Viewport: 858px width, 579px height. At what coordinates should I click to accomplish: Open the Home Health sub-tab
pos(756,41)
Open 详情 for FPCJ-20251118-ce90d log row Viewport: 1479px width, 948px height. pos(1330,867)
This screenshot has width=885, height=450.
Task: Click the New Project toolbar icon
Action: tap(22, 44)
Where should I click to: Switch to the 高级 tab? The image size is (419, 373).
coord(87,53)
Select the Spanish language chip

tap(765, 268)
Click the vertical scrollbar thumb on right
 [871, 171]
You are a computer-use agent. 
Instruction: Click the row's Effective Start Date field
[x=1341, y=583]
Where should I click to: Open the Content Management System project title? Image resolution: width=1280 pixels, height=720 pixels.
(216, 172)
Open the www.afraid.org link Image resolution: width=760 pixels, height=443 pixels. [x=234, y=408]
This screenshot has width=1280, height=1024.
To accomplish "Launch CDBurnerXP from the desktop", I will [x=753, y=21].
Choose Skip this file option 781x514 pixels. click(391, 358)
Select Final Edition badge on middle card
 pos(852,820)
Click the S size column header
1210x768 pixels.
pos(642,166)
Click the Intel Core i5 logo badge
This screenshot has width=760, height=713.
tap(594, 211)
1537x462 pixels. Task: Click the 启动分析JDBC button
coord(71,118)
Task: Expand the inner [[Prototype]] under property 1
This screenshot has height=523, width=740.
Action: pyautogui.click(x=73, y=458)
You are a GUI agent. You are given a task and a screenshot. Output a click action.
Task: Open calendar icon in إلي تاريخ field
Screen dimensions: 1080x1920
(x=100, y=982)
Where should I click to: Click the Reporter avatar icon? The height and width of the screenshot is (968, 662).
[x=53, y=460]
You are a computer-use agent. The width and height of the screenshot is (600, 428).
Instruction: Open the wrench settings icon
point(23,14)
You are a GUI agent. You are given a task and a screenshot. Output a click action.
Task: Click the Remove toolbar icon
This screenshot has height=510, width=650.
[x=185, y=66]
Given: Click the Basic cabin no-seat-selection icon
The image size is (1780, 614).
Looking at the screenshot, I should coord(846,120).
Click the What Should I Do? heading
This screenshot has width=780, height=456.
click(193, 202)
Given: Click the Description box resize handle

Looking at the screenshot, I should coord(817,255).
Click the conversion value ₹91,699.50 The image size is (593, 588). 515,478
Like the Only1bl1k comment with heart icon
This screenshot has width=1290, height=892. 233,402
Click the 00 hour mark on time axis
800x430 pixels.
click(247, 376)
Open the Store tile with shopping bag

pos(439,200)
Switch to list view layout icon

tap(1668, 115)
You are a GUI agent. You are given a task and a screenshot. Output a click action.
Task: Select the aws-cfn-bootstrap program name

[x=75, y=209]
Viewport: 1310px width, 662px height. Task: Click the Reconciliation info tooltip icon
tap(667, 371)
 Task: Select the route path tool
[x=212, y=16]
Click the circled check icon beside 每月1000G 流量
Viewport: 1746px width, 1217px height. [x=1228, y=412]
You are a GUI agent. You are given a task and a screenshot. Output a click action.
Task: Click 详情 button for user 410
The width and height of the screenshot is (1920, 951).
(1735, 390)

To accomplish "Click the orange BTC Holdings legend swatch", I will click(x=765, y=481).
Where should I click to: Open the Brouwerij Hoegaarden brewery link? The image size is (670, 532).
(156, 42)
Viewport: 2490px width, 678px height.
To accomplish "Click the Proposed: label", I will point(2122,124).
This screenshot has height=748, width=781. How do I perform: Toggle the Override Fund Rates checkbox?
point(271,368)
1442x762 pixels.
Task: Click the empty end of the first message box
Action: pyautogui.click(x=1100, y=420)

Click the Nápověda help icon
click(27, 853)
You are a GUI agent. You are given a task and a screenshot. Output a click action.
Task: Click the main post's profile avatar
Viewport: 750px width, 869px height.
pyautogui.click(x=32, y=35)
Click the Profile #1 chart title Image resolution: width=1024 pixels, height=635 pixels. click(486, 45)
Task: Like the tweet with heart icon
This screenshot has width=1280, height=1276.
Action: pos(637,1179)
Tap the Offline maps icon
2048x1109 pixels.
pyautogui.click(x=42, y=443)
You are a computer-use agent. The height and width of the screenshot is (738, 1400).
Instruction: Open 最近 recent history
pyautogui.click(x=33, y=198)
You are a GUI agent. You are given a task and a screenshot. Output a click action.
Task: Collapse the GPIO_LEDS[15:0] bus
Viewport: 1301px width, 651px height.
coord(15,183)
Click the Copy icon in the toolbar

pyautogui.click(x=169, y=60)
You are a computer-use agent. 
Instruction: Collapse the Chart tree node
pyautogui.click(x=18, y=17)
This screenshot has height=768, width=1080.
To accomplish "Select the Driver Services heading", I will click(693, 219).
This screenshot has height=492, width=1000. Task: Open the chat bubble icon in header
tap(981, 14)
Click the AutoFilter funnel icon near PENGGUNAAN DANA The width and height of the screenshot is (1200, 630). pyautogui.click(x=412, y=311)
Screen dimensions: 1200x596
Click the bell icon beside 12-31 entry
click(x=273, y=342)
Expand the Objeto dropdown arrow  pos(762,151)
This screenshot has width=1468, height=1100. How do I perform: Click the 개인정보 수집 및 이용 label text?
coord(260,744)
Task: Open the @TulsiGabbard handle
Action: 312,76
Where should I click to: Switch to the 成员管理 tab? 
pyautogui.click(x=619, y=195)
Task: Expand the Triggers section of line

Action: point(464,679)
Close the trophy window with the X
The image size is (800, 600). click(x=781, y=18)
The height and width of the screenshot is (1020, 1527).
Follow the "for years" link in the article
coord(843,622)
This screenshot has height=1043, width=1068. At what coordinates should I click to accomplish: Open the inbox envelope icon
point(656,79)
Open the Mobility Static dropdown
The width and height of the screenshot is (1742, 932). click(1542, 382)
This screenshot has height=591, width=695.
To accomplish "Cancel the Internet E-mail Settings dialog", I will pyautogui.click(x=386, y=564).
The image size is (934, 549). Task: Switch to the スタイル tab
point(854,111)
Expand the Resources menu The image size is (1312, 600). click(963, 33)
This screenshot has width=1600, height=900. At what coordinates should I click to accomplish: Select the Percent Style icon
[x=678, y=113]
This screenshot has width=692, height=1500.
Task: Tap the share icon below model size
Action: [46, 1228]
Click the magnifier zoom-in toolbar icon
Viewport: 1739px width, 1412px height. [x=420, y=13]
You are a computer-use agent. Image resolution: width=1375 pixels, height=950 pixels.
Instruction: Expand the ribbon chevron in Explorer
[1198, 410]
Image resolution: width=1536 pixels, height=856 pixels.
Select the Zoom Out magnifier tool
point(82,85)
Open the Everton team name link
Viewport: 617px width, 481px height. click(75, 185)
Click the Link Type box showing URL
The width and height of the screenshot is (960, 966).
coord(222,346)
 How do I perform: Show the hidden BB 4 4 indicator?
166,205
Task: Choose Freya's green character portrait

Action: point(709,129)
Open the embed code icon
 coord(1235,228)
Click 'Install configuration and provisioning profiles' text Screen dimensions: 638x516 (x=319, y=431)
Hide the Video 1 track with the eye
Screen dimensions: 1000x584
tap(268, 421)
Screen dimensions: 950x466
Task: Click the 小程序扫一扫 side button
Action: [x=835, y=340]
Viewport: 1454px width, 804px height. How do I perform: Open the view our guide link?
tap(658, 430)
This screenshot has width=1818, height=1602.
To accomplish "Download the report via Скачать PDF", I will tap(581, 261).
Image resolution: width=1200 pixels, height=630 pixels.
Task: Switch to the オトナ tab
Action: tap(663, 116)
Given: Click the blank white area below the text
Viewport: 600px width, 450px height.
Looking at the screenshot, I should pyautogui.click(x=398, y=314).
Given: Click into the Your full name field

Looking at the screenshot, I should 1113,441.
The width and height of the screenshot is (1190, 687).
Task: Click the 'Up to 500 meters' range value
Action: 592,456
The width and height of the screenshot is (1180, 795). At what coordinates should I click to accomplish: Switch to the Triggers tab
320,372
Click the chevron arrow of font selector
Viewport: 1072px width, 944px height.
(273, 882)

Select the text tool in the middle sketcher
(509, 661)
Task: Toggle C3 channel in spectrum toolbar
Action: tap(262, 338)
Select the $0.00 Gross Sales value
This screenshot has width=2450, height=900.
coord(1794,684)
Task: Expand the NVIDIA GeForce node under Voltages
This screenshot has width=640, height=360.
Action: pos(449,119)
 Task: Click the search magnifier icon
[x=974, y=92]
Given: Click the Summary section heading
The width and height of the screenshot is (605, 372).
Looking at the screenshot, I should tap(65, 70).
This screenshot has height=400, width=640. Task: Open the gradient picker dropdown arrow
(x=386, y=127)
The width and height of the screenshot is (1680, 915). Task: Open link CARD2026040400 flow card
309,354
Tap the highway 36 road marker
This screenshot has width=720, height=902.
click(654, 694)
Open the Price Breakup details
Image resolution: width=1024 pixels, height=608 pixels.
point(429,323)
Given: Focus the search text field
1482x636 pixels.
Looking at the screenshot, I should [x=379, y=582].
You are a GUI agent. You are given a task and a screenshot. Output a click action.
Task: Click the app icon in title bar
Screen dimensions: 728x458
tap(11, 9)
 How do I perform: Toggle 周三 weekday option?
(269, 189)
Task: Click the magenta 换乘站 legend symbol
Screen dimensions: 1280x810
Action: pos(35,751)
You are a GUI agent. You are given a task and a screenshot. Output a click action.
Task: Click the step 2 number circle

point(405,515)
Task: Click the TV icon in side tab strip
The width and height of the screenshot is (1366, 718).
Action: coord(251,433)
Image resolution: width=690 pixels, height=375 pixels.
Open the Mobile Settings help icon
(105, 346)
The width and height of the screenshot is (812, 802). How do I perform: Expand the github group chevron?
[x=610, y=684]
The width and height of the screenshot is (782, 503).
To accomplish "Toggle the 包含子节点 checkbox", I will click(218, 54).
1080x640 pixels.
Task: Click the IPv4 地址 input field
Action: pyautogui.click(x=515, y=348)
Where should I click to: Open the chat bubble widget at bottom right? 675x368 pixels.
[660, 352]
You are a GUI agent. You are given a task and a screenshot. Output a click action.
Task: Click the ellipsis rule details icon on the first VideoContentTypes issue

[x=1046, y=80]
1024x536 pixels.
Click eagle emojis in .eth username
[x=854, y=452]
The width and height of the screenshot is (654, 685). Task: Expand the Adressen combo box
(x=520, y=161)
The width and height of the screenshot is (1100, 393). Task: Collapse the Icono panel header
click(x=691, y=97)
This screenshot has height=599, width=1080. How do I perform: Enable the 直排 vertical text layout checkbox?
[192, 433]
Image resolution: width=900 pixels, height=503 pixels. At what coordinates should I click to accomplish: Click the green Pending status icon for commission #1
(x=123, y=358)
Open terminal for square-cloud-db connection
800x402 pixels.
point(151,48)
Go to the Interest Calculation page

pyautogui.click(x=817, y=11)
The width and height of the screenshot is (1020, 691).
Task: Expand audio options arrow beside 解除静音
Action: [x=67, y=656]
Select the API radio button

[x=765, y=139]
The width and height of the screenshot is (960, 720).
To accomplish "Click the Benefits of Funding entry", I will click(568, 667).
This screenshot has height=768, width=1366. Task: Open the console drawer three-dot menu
=-=-=
** EXERCISE INSTRUCTIONS **
Copy out, from the material above, each line where the word "computer" is present.

** YOUR RESPONSE **
You are a computer-use agent. 
You are a computer-use agent. The width and height of the screenshot is (600, 428).
You are a computer-use agent. The height and width of the screenshot is (738, 1400).
You are a computer-use agent. 
You are a computer-use agent. Image resolution: width=1375 pixels, height=950 pixels.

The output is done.